Taking each collision one by one, his team looked at the most prominent jet produced and used previously developed algorithms to trace back and disentangle the energies emitted as particles cleaved again and again. The primary analysis work was carried out by Tripathee, as part of his MIT bachelor's thesis, and by Xue.
"We wanted to see how this jet came from smaller pieces," Thaler says. "The equation is telling you how energy is shared when things split, and we found when you look at a jet and measure how much energy is shared when they split, they're the same thing."
The team was able to reveal the splitting function, or evolution equation, by combining information from all 750,000 jets they studied, showing that the equation — a fundamental feature of the strong force — can indeed predict the overall structure of a jet and the energies of particles produced from the collision of two protons.
While this may not generally be a surprise to most physicists, the study represents the first time this equation has been seen so clearly in experimental data.
"No one doubts this equation, but we were able to expose it in a new way," Thaler says. "This is a clean verification that things behave the way you'd expect. And it gives us confidence that we can use this kind of open data for future analyses."
Thaler hopes his and others' analysis of the CMS open data will spur other large particle physics experiments to release similar information, in part to preserve their legacies.

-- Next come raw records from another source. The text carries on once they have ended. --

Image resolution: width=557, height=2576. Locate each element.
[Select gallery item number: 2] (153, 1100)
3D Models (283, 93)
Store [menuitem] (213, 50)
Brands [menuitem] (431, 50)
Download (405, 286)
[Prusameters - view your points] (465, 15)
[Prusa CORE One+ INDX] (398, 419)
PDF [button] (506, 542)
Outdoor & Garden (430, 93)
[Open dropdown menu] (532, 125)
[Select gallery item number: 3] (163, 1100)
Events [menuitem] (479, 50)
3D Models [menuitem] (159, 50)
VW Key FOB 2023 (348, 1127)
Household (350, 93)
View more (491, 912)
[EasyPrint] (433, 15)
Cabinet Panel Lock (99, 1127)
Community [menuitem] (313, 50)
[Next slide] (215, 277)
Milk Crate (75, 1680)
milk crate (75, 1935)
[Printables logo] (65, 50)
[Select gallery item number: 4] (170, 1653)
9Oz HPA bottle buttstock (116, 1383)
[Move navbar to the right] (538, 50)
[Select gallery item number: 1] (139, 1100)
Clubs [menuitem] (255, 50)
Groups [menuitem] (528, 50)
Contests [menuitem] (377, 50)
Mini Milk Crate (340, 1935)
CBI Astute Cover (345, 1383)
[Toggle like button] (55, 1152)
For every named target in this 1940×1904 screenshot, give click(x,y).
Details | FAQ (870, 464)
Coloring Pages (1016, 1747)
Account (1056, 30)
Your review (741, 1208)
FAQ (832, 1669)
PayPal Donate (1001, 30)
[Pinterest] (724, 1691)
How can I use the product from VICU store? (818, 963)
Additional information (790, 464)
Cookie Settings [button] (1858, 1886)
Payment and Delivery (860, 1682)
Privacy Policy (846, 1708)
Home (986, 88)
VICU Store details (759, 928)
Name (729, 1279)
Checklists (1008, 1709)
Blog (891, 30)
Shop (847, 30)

"Colliders are big endeavors," Thaler says. "These are unique datasets, and we need to make sure there's a mechanism to archive that information in order to potentially make discoveries down the line using old data, because our theoretical understanding changes over time. Public access is a stepping stone to making sure this data is available for future use."
This research was supported, in part, by the MIT Charles E. Reed Faculty Initiatives Fund, the MIT Undergraduate Research Opportunities Program, the U.S. Department of Energy, and the National Science Foundation.
PAPER: Exposing the QCD splitting function with CMS open data.